Contraintes d’interopérabilité décalées pour les réseaux sociaux

« Concernant les obligations d’interopérabilité pour les réseaux sociaux, les co-législateurs ont convenu que de telles dispositions en matière d’interopérabilité seront évaluées à l’avenir », poursuit le communiqué.

Généralisation de l’Opt-in pour la publicité ciblée

S’agissant de la publicité ciblée, « le Parlement est aussi parvenu à garantir que l’association de données personnelles ne soit autorisée que si un consentement explicite est fourni au contrôleur d’accès », relève encore le Parlement. « Il a aussi tenu à inclure une exigence permettant aux utilisateurs de choisir librement leur navigateur, leur assistant virtuel ou leur moteur de recherche ».

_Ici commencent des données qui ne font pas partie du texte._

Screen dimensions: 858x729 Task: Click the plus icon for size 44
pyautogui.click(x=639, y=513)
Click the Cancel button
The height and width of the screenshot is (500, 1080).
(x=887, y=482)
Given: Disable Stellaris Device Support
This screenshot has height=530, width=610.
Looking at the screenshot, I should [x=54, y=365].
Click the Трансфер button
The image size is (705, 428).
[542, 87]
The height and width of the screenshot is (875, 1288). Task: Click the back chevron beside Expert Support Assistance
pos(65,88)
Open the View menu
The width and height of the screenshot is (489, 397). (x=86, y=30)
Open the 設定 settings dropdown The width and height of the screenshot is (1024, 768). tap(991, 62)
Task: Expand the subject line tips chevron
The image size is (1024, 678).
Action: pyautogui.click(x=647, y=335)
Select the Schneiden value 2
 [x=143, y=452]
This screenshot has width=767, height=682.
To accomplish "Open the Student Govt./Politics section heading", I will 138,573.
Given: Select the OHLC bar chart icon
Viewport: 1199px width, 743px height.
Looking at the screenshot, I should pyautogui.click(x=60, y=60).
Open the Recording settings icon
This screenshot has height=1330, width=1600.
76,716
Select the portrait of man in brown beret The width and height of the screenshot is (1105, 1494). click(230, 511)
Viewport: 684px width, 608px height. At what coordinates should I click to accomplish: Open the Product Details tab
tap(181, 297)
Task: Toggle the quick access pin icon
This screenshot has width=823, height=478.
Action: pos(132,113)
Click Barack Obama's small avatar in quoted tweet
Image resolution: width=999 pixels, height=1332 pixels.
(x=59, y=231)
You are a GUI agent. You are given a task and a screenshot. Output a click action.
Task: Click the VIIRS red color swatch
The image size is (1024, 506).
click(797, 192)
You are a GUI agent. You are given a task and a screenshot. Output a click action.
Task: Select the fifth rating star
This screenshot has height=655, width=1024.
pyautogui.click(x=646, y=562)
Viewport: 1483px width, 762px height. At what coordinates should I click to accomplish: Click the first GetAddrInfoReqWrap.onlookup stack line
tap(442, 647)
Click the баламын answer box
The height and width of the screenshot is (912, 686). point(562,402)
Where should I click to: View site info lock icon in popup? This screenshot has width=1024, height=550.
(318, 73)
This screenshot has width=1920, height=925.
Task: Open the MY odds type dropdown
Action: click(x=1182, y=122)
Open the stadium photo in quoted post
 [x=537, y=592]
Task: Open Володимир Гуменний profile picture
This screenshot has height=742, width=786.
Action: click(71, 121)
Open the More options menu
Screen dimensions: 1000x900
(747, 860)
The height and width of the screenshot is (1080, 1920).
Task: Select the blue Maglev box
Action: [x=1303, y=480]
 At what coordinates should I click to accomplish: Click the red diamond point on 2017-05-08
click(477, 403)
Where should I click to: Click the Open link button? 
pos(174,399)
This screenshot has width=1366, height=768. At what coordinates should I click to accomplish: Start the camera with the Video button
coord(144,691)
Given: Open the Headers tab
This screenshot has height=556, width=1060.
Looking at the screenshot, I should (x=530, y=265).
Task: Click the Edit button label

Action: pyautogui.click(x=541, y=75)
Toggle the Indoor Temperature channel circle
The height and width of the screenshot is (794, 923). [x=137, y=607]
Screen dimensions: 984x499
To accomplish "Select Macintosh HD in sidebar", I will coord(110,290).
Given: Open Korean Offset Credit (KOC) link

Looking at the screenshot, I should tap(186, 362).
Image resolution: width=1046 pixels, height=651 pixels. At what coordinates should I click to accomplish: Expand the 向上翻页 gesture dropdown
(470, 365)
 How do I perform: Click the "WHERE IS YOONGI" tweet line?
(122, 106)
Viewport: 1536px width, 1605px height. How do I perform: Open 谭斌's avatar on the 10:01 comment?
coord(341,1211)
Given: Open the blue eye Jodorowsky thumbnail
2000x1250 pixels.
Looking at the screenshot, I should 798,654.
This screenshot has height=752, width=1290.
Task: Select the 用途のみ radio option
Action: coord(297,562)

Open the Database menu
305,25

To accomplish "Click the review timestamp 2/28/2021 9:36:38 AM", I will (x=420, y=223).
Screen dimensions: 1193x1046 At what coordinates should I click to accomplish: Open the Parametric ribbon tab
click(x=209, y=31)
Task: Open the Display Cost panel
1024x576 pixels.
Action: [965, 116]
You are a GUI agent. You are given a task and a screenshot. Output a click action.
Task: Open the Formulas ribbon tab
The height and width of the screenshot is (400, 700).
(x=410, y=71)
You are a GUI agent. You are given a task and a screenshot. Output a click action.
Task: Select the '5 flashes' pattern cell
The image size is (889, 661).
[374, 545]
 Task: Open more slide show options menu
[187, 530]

« Le Parlement européen a permis de garantir que la législation produise immédiatement des résultats tangibles », se réjouit, comme en écho, le communiqué de la présidence française, soulignant également que « la législation évite toute forme de réglementation excessive pour les petites entreprises : (ces dernières) seront – hors cas exceptionnels – exemptées de la qualification de contrôleur d’accès ».

S’agissant de la conclusion du processus législatif, la présidence française précise que « le texte doit encore être adopté par le Parlement et le Conseil, (qu’il) entrera (ensuite) en vigueur 20 jours après sa publication au Journal officiel de l’UE et (que) les règles commenceront à s’appliquer six mois plus tard.

Mais avant même cette entrée en vigueur officielle, certains groupes semblent déjà anticiper les conséquences du DMA. C’est à cette aune, par exemple, que l’on peut interpréter l’accord conclu entre Spotify et Google, concernant la possibilité pour la plateforme suédoise de pouvoir utiliser son propre système de paiement dans les applications Android. Alors que le conflit durait depuis plusieurs mois, cet accord a été annoncé le 23 mars… veille du trilogue qui a débouché sur un accord entre Commission, Conseil et Parlement.

Conséquences pratiques du DMA : les points clés mis en avant par la présidence française

 

Les contrôleurs d’accès devront notamment :

–        Assurer le droit des utilisateurs de se désabonner des services de la plateforme de base dans des conditions similaires à l’abonnement,

–        Pour les logiciels les plus importants (navigateur web, par exemple) : ne pas imposer ces logiciels par défaut à l’installation du système d’exploitation,

–        Assurer l’interopérabilité des fonctionnalités de base de leurs services de messagerie instantanée,

–        Permettre aux développeurs d’applications d’accéder dans des conditions équitables aux fonctionnalités auxiliaires des smartphones (puce NFC, par exemple),

–        Donner aux vendeurs l’accès à leurs données de performance marketing ou publicitaire sur la plateforme

–        Informer la Commission européenne des acquisitions et fusions qu’ils réalisent

Ils ne pourront plus :

–        Classer leurs propres produits ou services de manière plus favorable que ceux des autres acteurs du marché (auto‑préférence),

–        Réutiliser les données personnelles collectées lors d’une prestation pour les besoins d’une autre prestation,

–        Etablir des conditions déloyales pour les utilisateurs professionnels,

–        Préinstaller certaines applications logicielles,

–        imposer aux développeurs d’application l’utilisation de certains services (système de paiement ou fournisseur d’identité par exemple) pour être référencés dans les magasins d’application.